Near the close, futures dipped to their lows of the session on continued technical selling and long liquidation, a floor trader said.
The market is still trading strong demand but having it doesn't give the market much new direction to trade, McCambridge said.
It should be hard in the near term to trade below US$3.60-US$3.62 in March, as sellers become wary of putting on short positions on concerns of fresh fund buying interest at that level, he added. The mid-December low was US$3.62.
News before the opening that Mexico bought 410,000 metric tonnes of U.S. corn and Egypt bought 120,000 tonnes helped mitigate some expectations of a lower opening, floor sources said.
Commodity fund selling was estimated at 5,000 contracts, floor sources said.
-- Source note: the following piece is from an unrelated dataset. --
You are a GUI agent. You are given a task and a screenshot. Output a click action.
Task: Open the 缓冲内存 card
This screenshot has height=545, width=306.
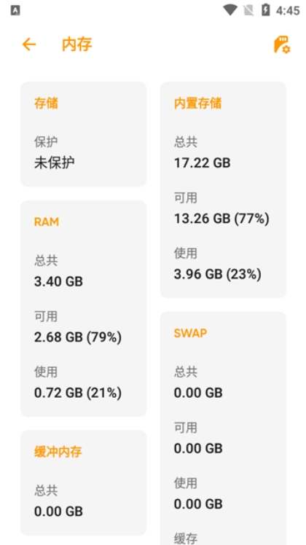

On open auction technical charts, March corn opened below its 50-day moving average and settled below it for the first time since Sept. 20. March settled at its lowest level since Nov. 13. The 14-day Relative Strength Index in March stands at 40.66.
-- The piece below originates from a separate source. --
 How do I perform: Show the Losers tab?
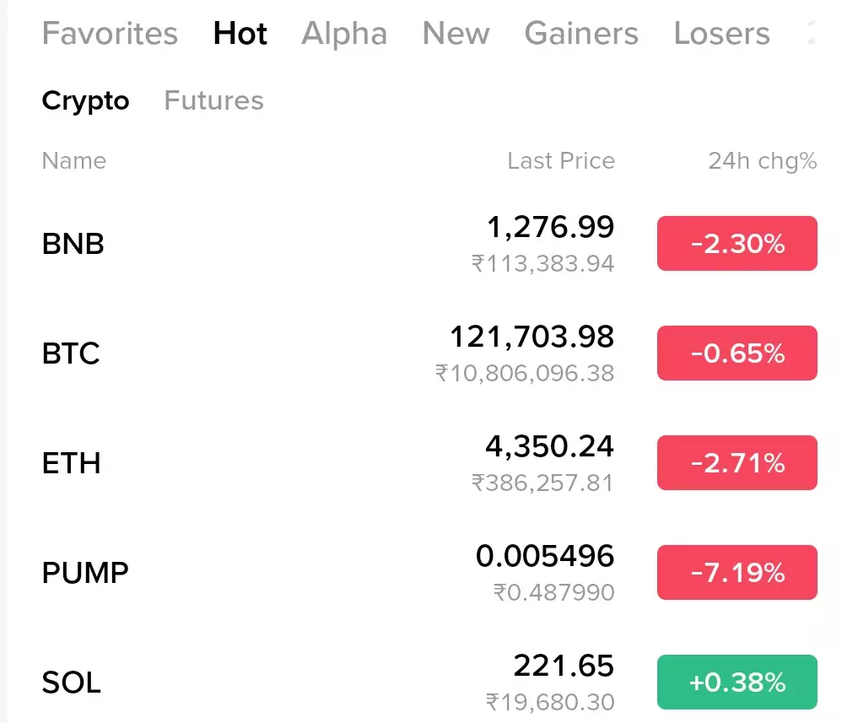coord(721,34)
Buyers Thursday included Man Financial, which bought 1,000 December and 500 March; Fortis, which bought 1,000 July; and RJ O'Brien, which bought 500 March.
Iowa Grain sold 800 March, Fimat sold 500 March, and JP Morgan sold 400 December.
In options trading, Tenco bought 1,000 March US$3.80 calls and 1,000 February US$3.70 calls and sold 2,000 February US$3.90 calls.
Oat futures ended with modest declines as spillover from late weakness in corn and wheat overwhelmed light fund buying in May and commercial buying of the March, sources said.
March oats settled 3/4 cent lower at US$2.61 1/4 per bushel and May fell 1/2 cent to US$2.68 1/2.
Ethanol futures finished mixed in quiet trade. The January contract did not trade and fell 4.8 cents to US$2.442 per gallon. The February contract ended unchanged at US$2.36.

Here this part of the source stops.